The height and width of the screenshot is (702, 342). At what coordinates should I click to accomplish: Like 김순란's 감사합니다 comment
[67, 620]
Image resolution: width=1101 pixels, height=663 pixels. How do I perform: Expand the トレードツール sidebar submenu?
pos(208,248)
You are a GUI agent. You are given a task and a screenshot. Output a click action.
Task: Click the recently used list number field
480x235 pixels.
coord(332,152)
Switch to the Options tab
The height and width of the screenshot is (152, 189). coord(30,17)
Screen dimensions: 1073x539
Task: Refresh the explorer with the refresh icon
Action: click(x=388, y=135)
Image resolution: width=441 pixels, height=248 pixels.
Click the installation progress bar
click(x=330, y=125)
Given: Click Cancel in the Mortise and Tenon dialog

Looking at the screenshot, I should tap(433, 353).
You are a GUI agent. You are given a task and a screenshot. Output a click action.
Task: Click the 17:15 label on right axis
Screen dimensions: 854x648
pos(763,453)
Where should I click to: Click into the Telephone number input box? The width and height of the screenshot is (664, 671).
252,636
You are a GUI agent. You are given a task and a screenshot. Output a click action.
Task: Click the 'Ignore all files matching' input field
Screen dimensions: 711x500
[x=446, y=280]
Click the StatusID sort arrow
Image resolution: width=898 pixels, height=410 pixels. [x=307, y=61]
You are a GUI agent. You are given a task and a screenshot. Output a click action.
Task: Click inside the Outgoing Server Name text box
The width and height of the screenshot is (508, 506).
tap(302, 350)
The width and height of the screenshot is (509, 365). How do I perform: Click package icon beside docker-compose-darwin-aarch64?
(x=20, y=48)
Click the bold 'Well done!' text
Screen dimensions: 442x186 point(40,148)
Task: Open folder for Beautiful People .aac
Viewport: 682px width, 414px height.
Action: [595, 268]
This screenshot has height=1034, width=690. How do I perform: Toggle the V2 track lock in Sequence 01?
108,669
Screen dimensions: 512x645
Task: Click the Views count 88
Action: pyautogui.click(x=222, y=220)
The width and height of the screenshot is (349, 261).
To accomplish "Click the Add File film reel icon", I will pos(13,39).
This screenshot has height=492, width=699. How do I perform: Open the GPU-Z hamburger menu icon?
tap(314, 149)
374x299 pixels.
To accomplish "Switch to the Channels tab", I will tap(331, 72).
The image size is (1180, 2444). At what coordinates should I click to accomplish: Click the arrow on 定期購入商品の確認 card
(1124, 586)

§ **Activity**
Give back exactly the lines that run from the line with "374x299 pixels." through the close of the material, counting both ends, and nothing more.

§ **Exercise output**
374x299 pixels.
To accomplish "Switch to the Channels tab", I will tap(331, 72).
The image size is (1180, 2444). At what coordinates should I click to accomplish: Click the arrow on 定期購入商品の確認 card
(1124, 586)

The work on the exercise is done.